Tasks to perform:
[A] Summarize the Saudan excerpt in two sentences.
[B] Answer these questions from the Saudan excerpt:
(i) What business did Saudan launch in 1972, and in which city was it based?
(ii) In what year did Saudan and Vail Resorts end their dispute over the naming rights?
(iii) How steep is the Couloir Spencer that Saudan descended on skis?
[C] Carry the Saudan excerpt forward from its last line.

His extreme exploits involved considerable preparations, studying the mountain, the snow, and the terrain over an extended period of time.

Saudan practiced for his runs by skiing on rocks as it prepared him for being able to ski on any type of snow conditions.

==Later life and death==
Saudan was an accomplished guide for heliskiing, one of the first European guides, along with Hans Gmoser, to exploit the Bugaboos in British Columbia in the 1970s, with waist deep powder snow (often 150,000 vertical feet per week or more). He later developed his own line of skis suited for powder skiing. These were relatively short and wide metal skis, designed to be quick turning in powder snow, as well as to be easily loaded outside the helicopters. In 1972, he launched Himalaya Heliski, based in Srinagar offering heliskiing trips in Kashmir region. Over the next decades he would become known as the "father of Heliskiing in Kashmir", recognized for his work to promote skiing in the region.
In 2007, aged 71, he survived a helicopter crash in Kashmir.

In 1987, Canada's Whistler Blackomb named the Saudan Couloir after him on Blackomb Peak and launched the Saudan Couloir Ski Race Extreme down the route. Saudan was not consulted for the use of his name, and brought legal charges against Whistler for using it, which lasted decades to conclude. In 2017, Saudan and Vail Resorts ended the long running dispute over the naming rights. Saudan received compensation, the couloir was officially named after him and the ski race returned.

He became a motivational speaker in later life for corporate executives, using his films to demonstrate the "leap in courage it takes to conquer new peaks and new challenges".

Saudan died from a heart attack at home, on 14 July 2024, at the age of 87.

==Timeline of achievements==
- 1967 – He performed the first descent of the direct 45 degree line of the Couloir Sans Nom on the face of the Rothorn.
- 1967 – He skied the north face of the Piz Corvatsch near St. Moritz, around 1000 meters of vertical at over 45°.
- 1967 – His descent on skis down the 55-degree Couloir Spencer on the Aiguille de Blaitière, Mont Blanc massif.
- 1967 – He skied the Couloir Whymper on the Aiguille Verte.

Entries provided:
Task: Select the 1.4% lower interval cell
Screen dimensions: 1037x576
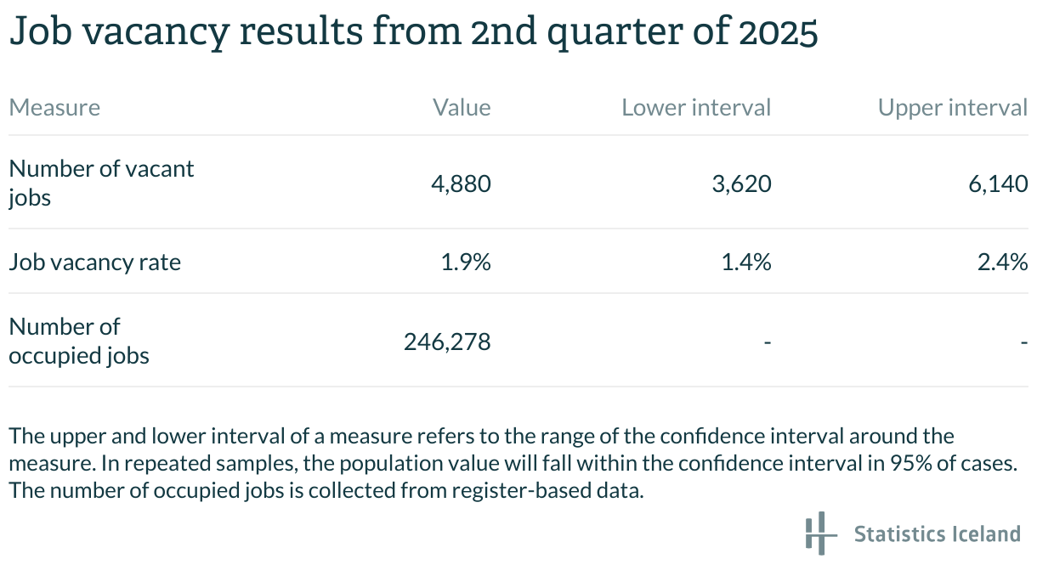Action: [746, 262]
---
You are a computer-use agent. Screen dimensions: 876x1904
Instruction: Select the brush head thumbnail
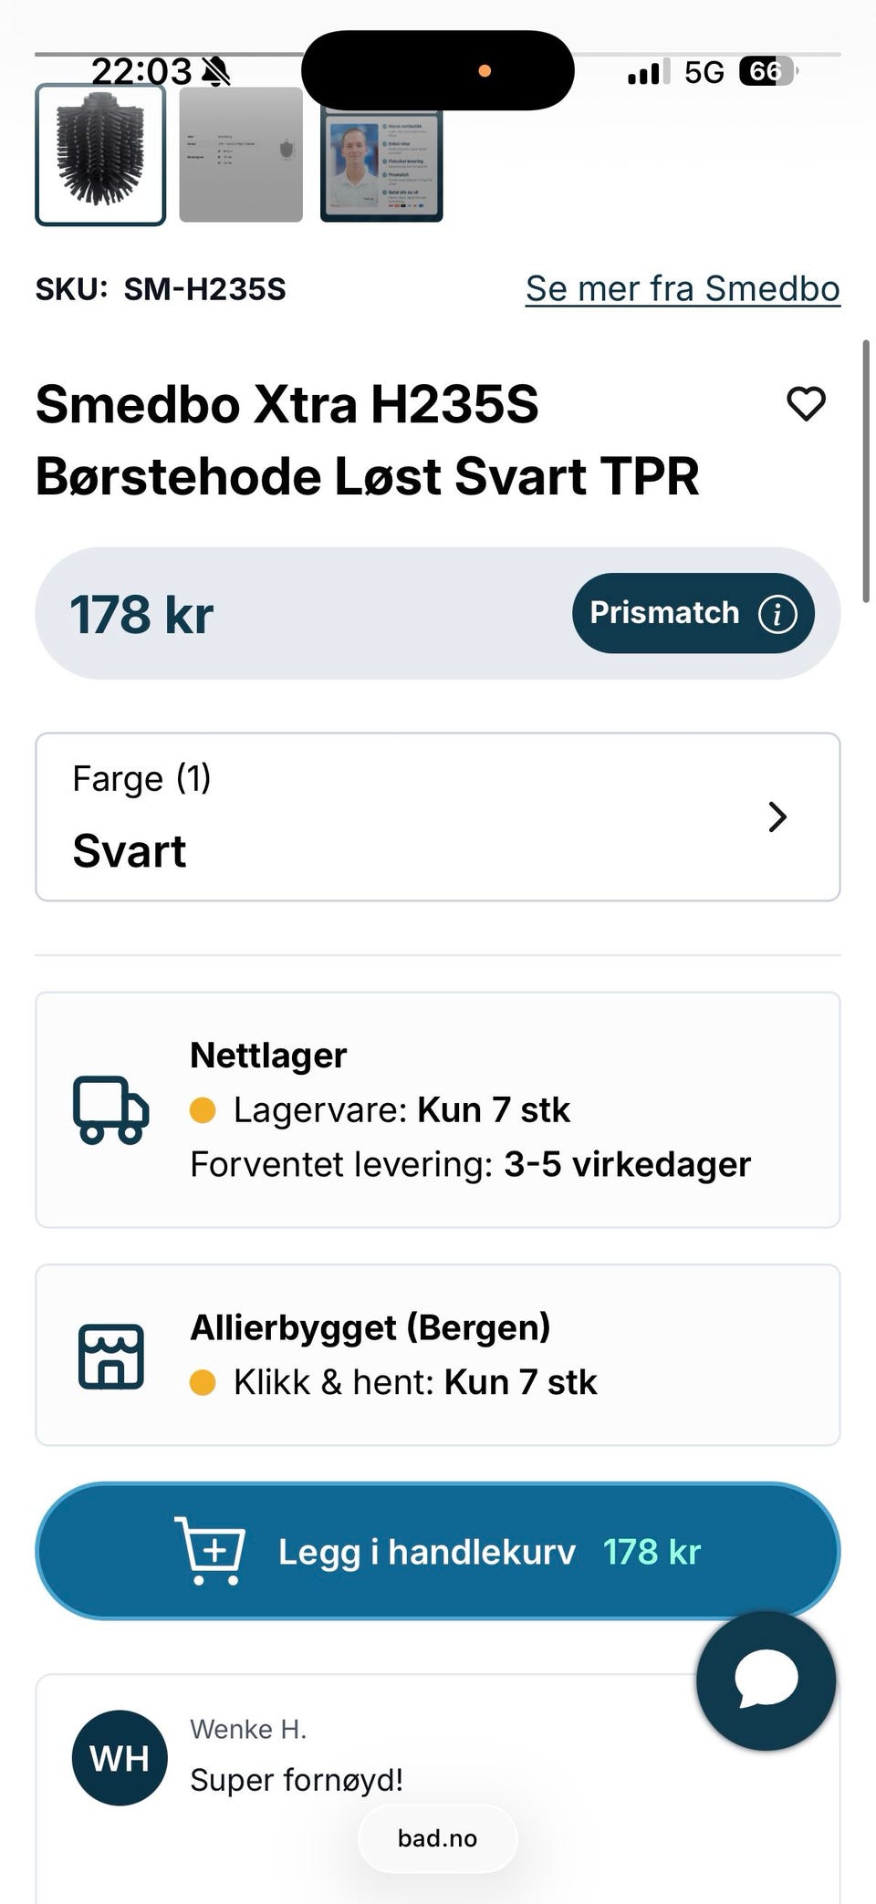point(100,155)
--
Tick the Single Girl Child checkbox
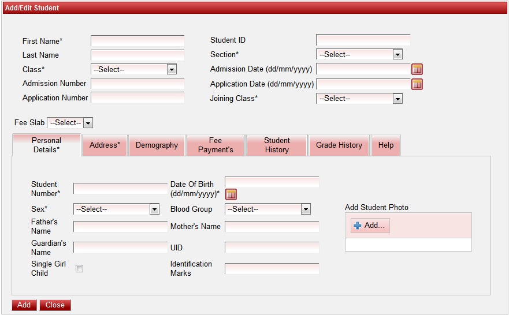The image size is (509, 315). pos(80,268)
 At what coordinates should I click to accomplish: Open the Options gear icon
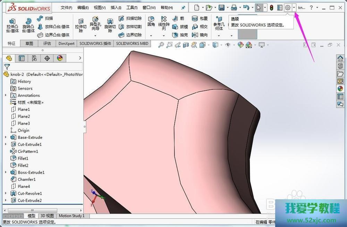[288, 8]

Your responses:
[A] Saudan prepared extensively for his extreme ski descents and later became a heliskiing guide, founding Himalaya Heliski in Kashmir in 1972. He ended a decades-long naming dispute over the Saudan Couloir in 2017 with compensation, worked as a motivational speaker, and died of a heart attack at home on 14 July 2024, aged 87.

[B]
(i) Himalaya Heliski, based in Srinagar.
(ii) 2017.
(iii) 55 degrees.

[C]
- 1968 – He climbed then skied back down Couloir Gervasutti on the Mont-Blanc du Tacul fell.
- 1968 – He skied the couloir Marienelli of the Monte Rosa, Pennine Alps.
- 1969 – He skied the North West face of the Aiguille de Bionnassay of the Mont Blanc massif.
- 1970 – He skied the west face of the Eiger, Bernese Alps.
- 1970 – He skied the south face of the Grandes Jorasses.
- 1970 – He skied the couloir of the Tournette on the south west side of Mont-Blanc.
- 1971 – He descended the 50-degree (55 in places), slope of the couloir on the Northeast side of 3419 meter Mount Hood, Oregon, U.S.
- 1972 – He climbed, then at -35 degrees C, descended the south-west face of Denali (Mount McKinley), Alaska Range, highest peak in North America.
- 1972 – He climbed then skied back down Kilimanjaro, the highest mountain in Africa.
- 1976 – He climbed then skied back down 7,135m Nun peak in the Himalayas.
- 1976 – He climbed then skied back down a number of other peaks in Nepal and the Karakoram.
- 1982 – He skied down Pakistan's 26470 ft-high Gasherbrum I, or Hidden Peak, in the Himalayas.
- 1986 – On his 50th birthday, he skied down from the 3,776m summit of Mount Fuji, without snow, on scree.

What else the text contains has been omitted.